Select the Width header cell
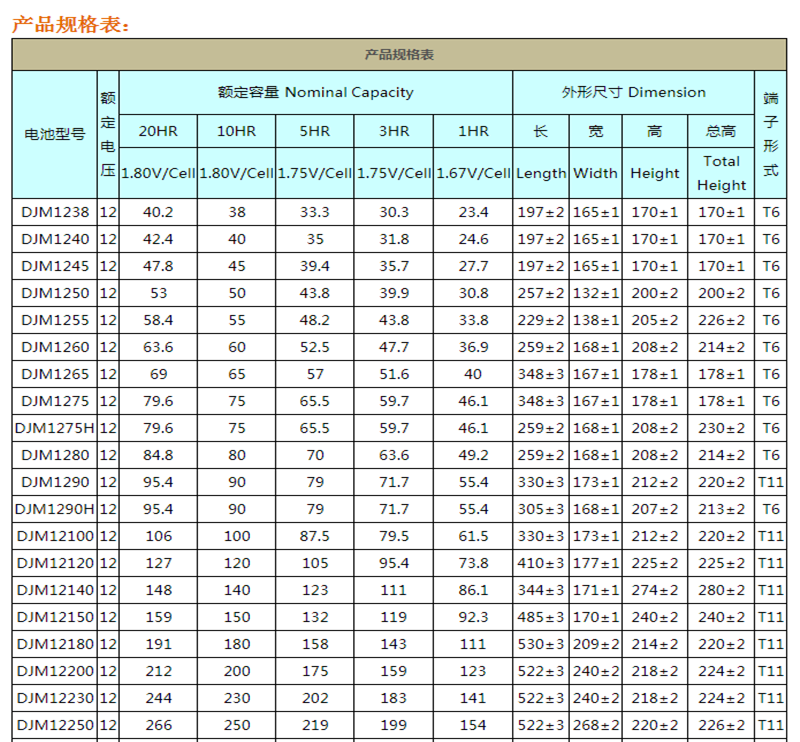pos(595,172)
|---|
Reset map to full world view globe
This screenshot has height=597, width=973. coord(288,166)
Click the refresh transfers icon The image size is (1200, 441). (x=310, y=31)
|---|
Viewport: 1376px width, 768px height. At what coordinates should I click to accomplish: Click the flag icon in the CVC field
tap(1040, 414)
|---|
→ **Directions for this task**:
Can you repeat, word for word, every line above from the one containing "Reset map to full world view globe" down to the one containing "Click the refresh", including both?

→ **Task output**:
Reset map to full world view globe
This screenshot has height=597, width=973. coord(288,166)
Click the refresh transfers icon The image size is (1200, 441). (x=310, y=31)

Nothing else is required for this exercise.